The truth is that these subverted Rogue AI systems are themselves TTPs: agentic systems can carry out any of the ATT&CK tactics and techniques (e.g., Reconnaissance, Resource Development, Initial Access, ML Model Access, Execution) for any Impact. Fortunately, only sophisticated actors can currently subvert AI systems for their specific goals, but the fact that they're already checking for access to such systems should be concerning.

Although MITRE ATLAS and ATT&CK deal with Subverted Rogues, they do not yet address Malicious Rogue AI. There's been no example to date of attackers installing malicious AI systems in target environments, although it's surely only a matter of time: as organizations begin adopting agentic AI so will threat actors. Once again, using an AI to attack in this way is its own technique. Deploying it remotely is like AI malware, and more besides-just as using proxies with AI services as attackers is like an AI botnet, but also a bit more.

MIT AI Risk Repository

Finally, there's MIT's risk repository, which includes an online database of hundreds of AI risks, as well as a topic map detailing the latest literature on the subject. As an extensible store of community perspective on AI risk, it is a valuable artifact. The collected risks allow more comprehensive analysis. Importantly, it introduces the topic of causality, referring to three main dimensions:

  • Whocaused it (human/AI/unknown)
  • Howit was caused in AI system deployment (accidentally or intentionally)
  • Whenit was caused (before, after, unknown)

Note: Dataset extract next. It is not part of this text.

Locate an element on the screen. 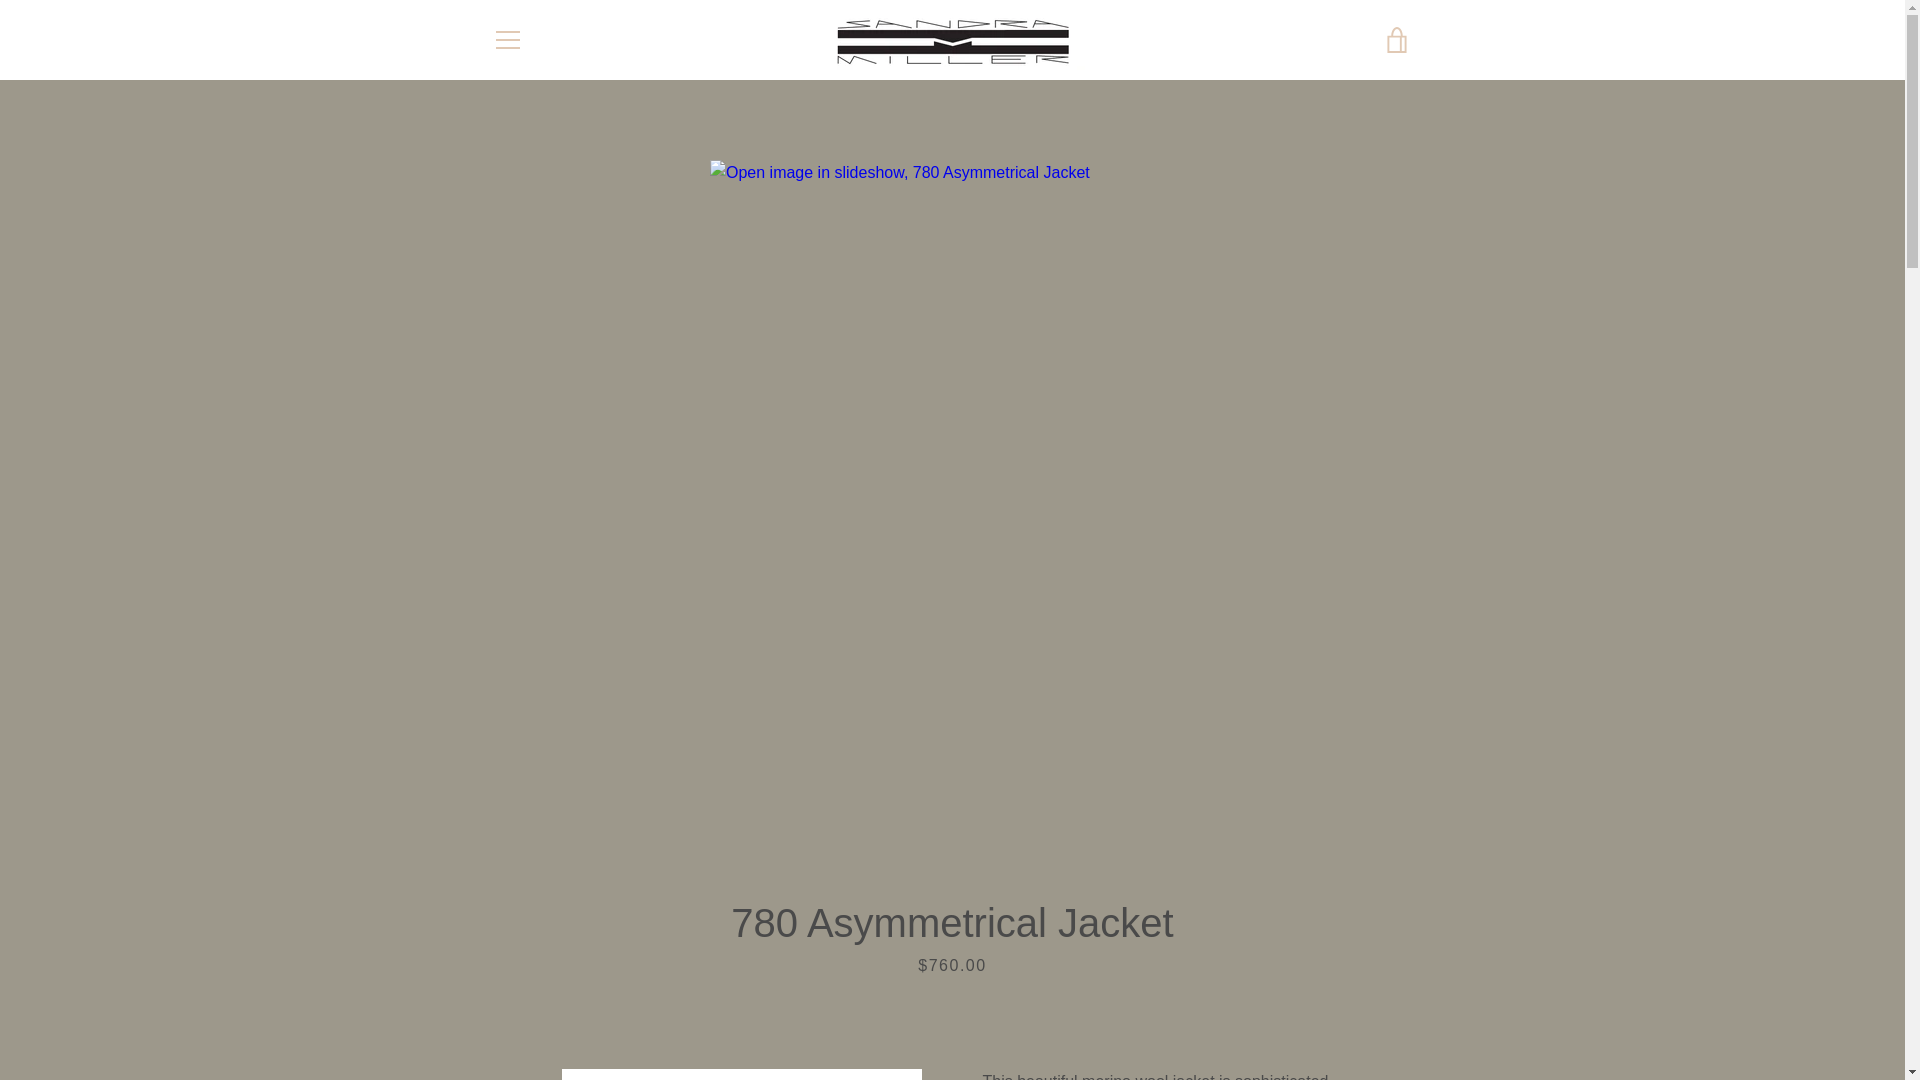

Intent is particularly useful in understanding Rogue AI, although it's only covered elsewhere in the OWASP Security and Governance Checklist. Accidental risk often stems from a weakness rather than a MITRE ATLAS attack technique or an OWASP vulnerability.

Who the risk is caused by can also be helpful in analyzing Rogue AI threats. Humans and AI systems can both accidentally cause Rogue AI, while Malicious Rogues are, by design, intended to attack. Malicious Rogues could theoretically also try to subvert existing AI systems to go rogue, or be designed to produce "offspring"-although, at present, we consider humans to be the main intentional cause of Rogue AI.

Understanding when the risk is caused should be table stakes for any threat researcher, who needs to have situational awareness at all points in the AI system lifecycle. That means pre- and post-deployment evaluation of systems and alignment checks to catch malicious, subverted or accidental Rogue AIs.

MIT divides risks into seven key groups and 23 subgroups, with Rogue AI directly addressed in the "AI System Safety, Failures and Limitations" domain. It defines it thus:

"AI systems that act in conflict with ethical standards or human goals or values, especially the goals of designers or users. These misaligned behaviors may be introduced by humans during design and development, such as through reward hacking and goal mis-generalization, and may result in AI using dangerous capabilities such as manipulation, deception, or situational awareness to seek power, self-proliferate, or achieve other goals."

Defense in depth through causality and risk context

The bottom line is that adopting AI systems increases the corporate attack surface-potentially significantly. Risk models should be updated to take account of the threat from Rogue AI. Intent is key here: there's plenty of ways for accidental Rogue AI to cause harm, with no attacker present. And when harm is intentional, who is attacking whom with what resources is critical context to understand. Are threat actors, or Malicious Rogue AI, targeting your AI systems to create subverted Rogue AI? Are they targeting your enterprise in general? And are they using your resources, their own, or a proxy whose AI has been subverted.

These are all enterprise risks, both pre- and post-deployment. And while there's some good work going on in the security community to better profile these threats, what's missing in Rogue AI is an approach which includes both causality and attack context. By addressing this gap, we can start to plan for and mitigate Rogue AI risk comprehensively.